* SOURCE EXCERPT *
+ + + + +

# 1 month into using my Sage grinder & DTP..... Interesting results



## Slates71 (Jul 9, 2017)

Well I've been messing with my Sage grinder pro and DTP with supermarket beans and finally switched to fresh beans... Got a few bags from Rave.... I recorded my timings and would like opinions as most people are grinding on much lower settings yet I'm achieving good results (I think) on a high grind setting... The coffee tastes lovely by the way.

18grams of fresh beans ground down using grind setting 14. I'm getting out of my DTP 36gram in 28 secs giving me a good head of crema. Dropping the grind setting to 8 and 10 it's taking a while longer to extract,approx 10 secs extra.

Started another bag of beans tonight,thought I'd start at grind setting 12, again it took longer than 28secs... So maybe these beans have to be at setting for 14 from Rave? Reading on here a lot of people tend to grind below setting 8,so it's made me wonder why I'm not.

I'm using a Motta tamper and am getting a nice level 'puck' (not sure the terminology of this sorry).... Any ideas out there or should I just 'get on with enjoying coffee'!

Thanks in advance

Paul


----------



## Mrboots2u (May 10, 2013)

Beans are beans , each roaster and roast level , along with the dose used, and to a lesser degree tamp means people grind settings will all be different. Trying to replicate grinder numbers even on the same grinder is pretty academic and not worth worrying about


----------



## DaveP (Jul 14, 2017)

+ + + + +

Records:
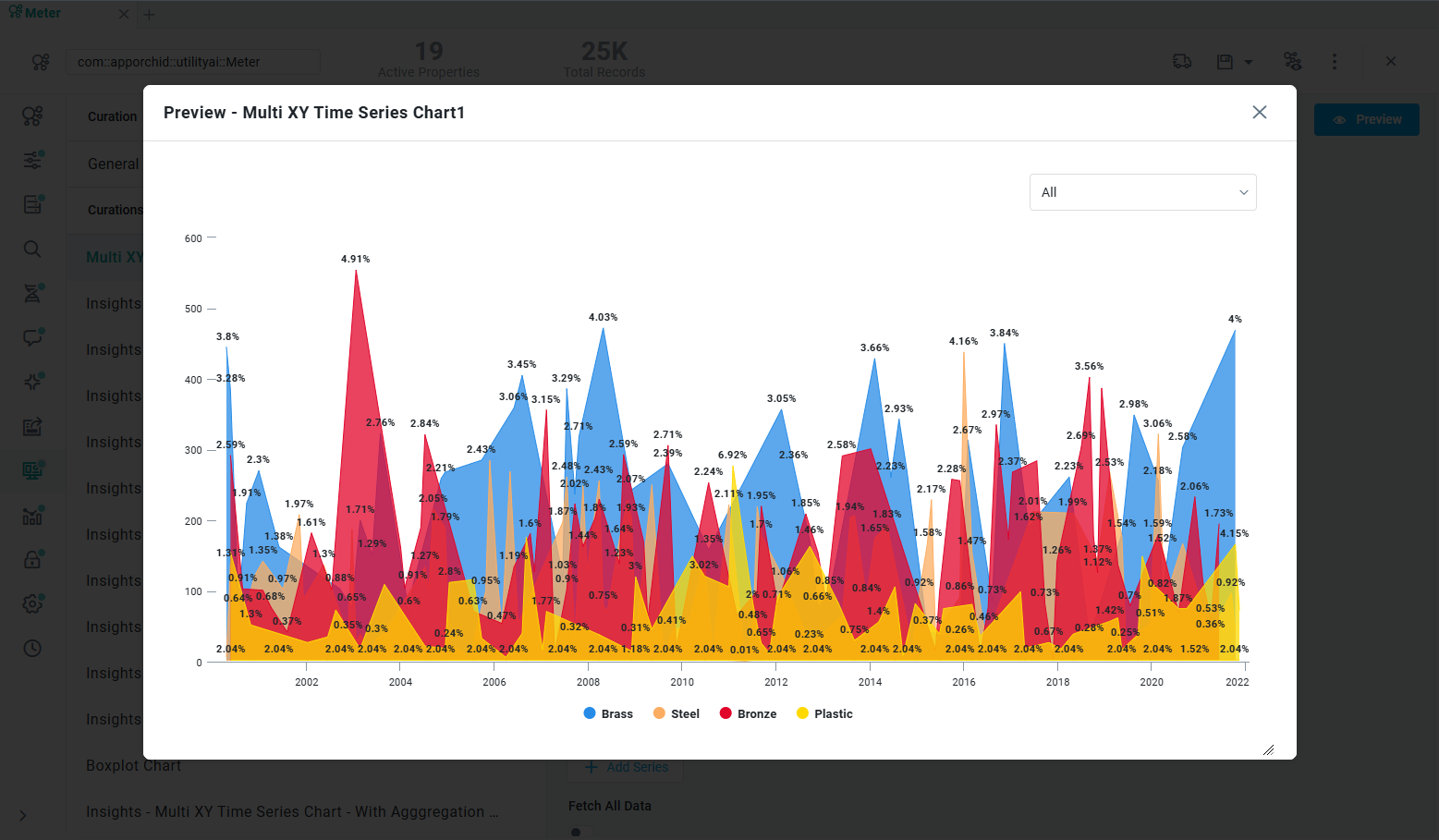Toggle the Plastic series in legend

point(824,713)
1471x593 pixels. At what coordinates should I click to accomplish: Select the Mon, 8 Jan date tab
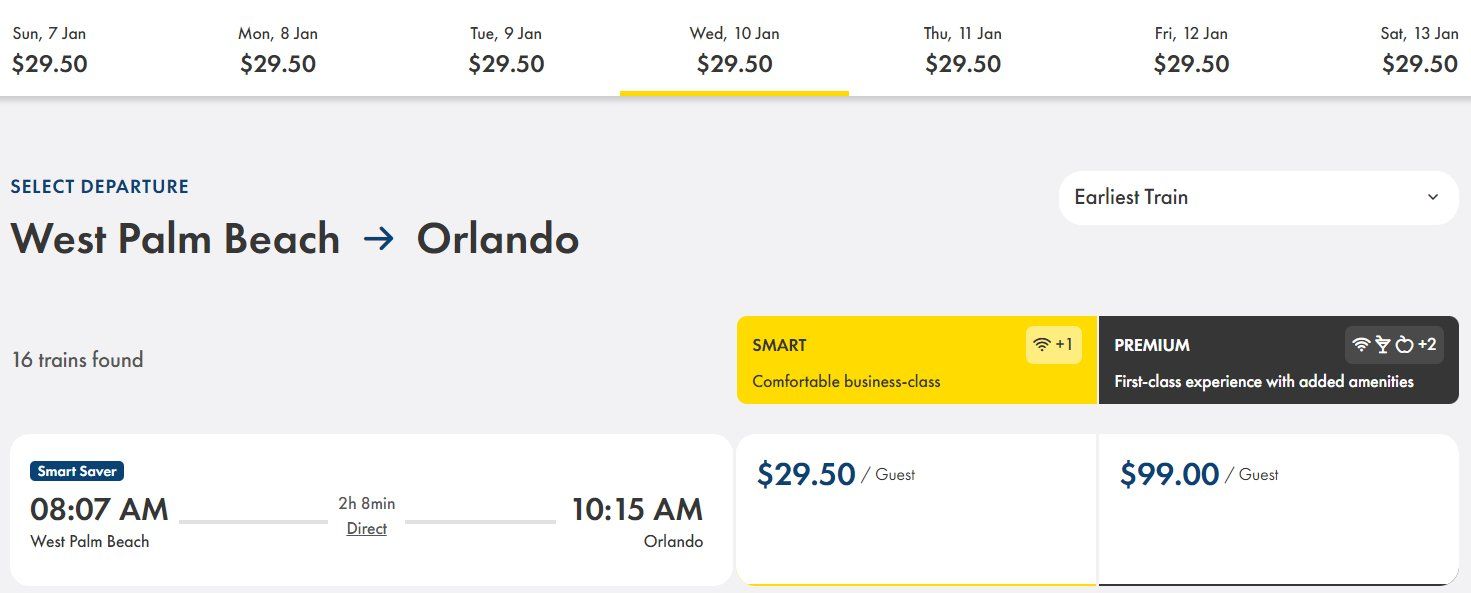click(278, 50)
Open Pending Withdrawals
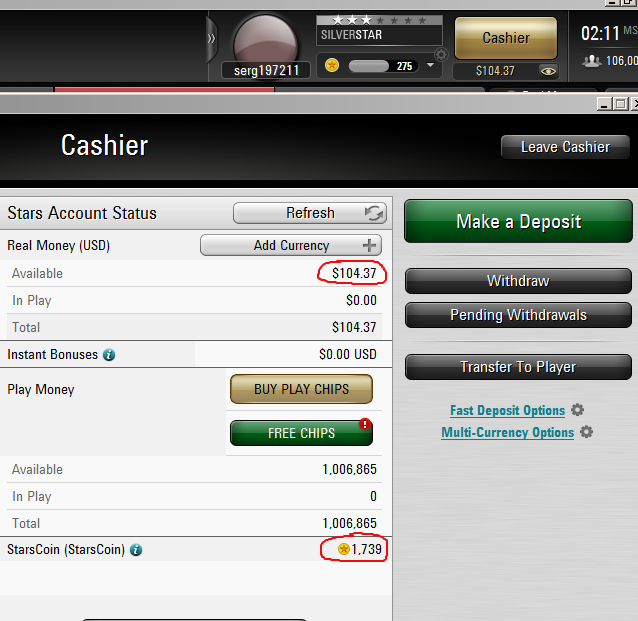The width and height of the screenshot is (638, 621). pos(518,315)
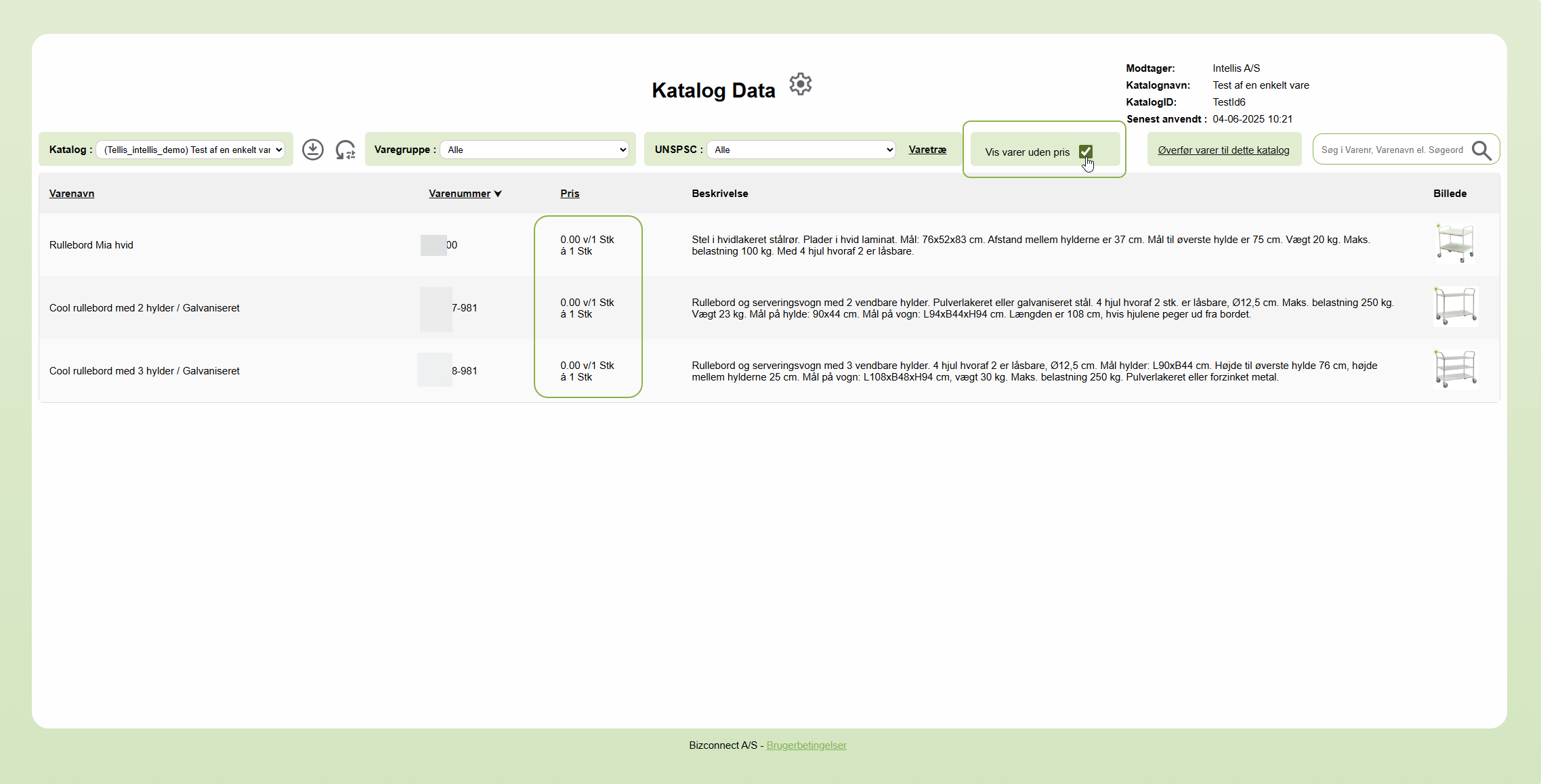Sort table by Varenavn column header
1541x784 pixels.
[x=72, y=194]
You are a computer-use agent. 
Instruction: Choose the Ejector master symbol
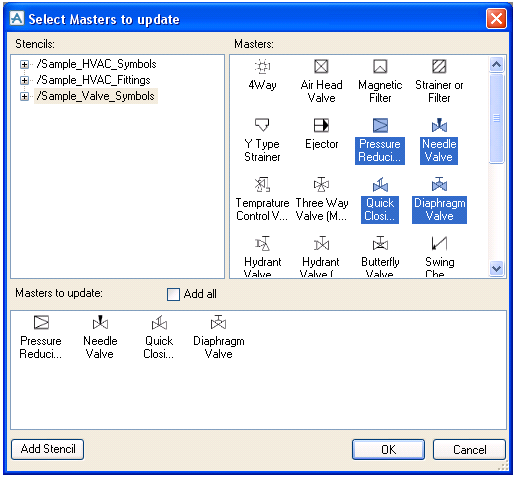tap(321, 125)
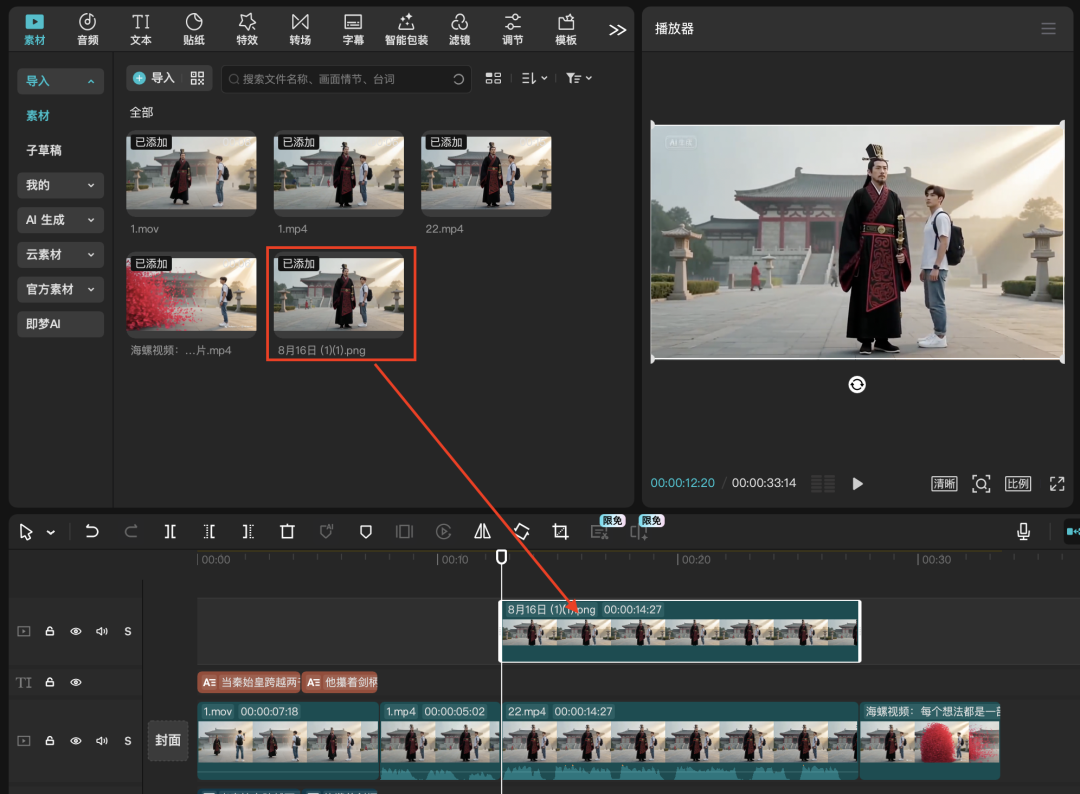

+ + + + +

* REQUESTS *
A: In the Sage grinder thread, which grind setting gave 36 grams out of 18 grams of beans in 28 seconds?
B: Pick up the Sage grinder thread at the point where it stops.

* ANSWER SET *
A: Grind setting 14.

B:
Your machine is yours, mine is mine, lol

I'm using rave blends and am now also roasting my own (green beans still from Rave, but using their roasted beans as a yard stick)

I use 14.2 grind time on number 13 .. which gives 16'ish grams and time the shot mainly by the colour rather than the exact seconds or weight / volume, but it is about 25 secs and about 3:1


----------



## Mrboots2u (May 10, 2013)

Do you mean 1:3 DaveP ? Or are you brewing coffee of unfeasible strength ?


----------



## urbanbumpkin (Jan 30, 2013)

All bean are different. Enjoy the coffee and of all of the numbers to worry about the grind number isn't one of them.

Sounds like you're moving in the right direction in going for fresh beans over supermarket ones.


----------



## DaveP (Jul 14, 2017)

Mrboots2u said:


> Do you mean 1:3 DaveP ? Or are you brewing coffee of unfeasible strength ?


Hahahahah ... lol

You are indeed correct


----------



## urbanbumpkin (Jan 30, 2013)

DaveP said:


> Your machine is yours, mine is mine, lol
> 
> I'm using rave blends and am now also roasting my own (green beans still from Rave, but using their roasted beans as a yard stick)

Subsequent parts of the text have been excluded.